| Text section |
So say we know all of that, which science explains how things work.
Using that as the starting base, would it be logical to say, since we know all that, it
means Henry Ford didn't make the Model T because we know how it was made and how it works.
So therefore, this guy doesn't exist.
He couldn't have made it because we know how it works.
I was wondering if that's a good argument.
No, it's not.
Sorry.
Just because you know how something works doesn't mean that the one who made it didn't make it.
So Nikola Tesla invented radio, not Marconi.
And so just because we know that he did that, OK, it doesn't mean we don't.
Know how radio operates.
Because that seems to be the argument that atheists make is that we understand how it works.
And because we know how it works, we can see that it wasn't made.
That's how they necessitate.
No, that's not a logical necessity to say we know how it works, so therefore we know it wasn't made by God.
What you have to get to are the underlying principles, the presuppositions.
So think about it this way.
Every event and every object exists within a
causal chain that precedes backwards in time.
Everything does.
No single event, no single object exists independent
of a context in that causal chain.
What is the initiator of the causal chain?
It's either the case that the causal chain goes back infinitely or it's not the case that it goes back infinitely.
If it goes back infinitely, there are problems with that.
I could get into those and we could show why that's not possible.
Therefore, the only other option is that the causal chain does not go back infinitely.
That means there's a beginning to the causal chain.
Then the causal chain is either personal or it's impersonal.
If it's impersonal, there's certain problems that have to have the necessary sufficient conditions, and I can get into that and show why that
doesn't work.
Then you're left with the personal thing.
Then from there, I can show why a Unitarian idea of God is self -refuting
and doesn't work, why Binitarian doesn't work, and why the Trinitarian is the least
and most efficient number of persons by which the completeness of the nature of God can be
understood and expressed within itself.
Then from there, I would go into the issue of the one and the many, which is a
philosophical conundrum for a lot of people, but it's solved in the Trinitarian essence.
Then we get into primary and secondary substances, abstract entities, and some other stuff that's highfalutin talk.
These are the kinds of concepts Christians need to know when they debate atheists at that level.
You have to make sure that when you make a statement that they don't have a way to argue
out of the statement.
You want to get them to the point where they can't argue.

| Task objective |
In the talk on debating atheists, which idea of God does the speaker call self-refuting? The material after this point comes from a different source.

| Material provided |
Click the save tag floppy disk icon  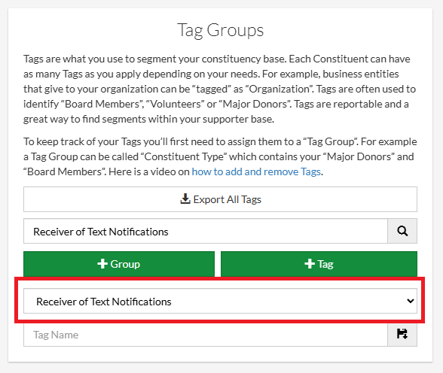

| Solution |
A Unitarian idea of God.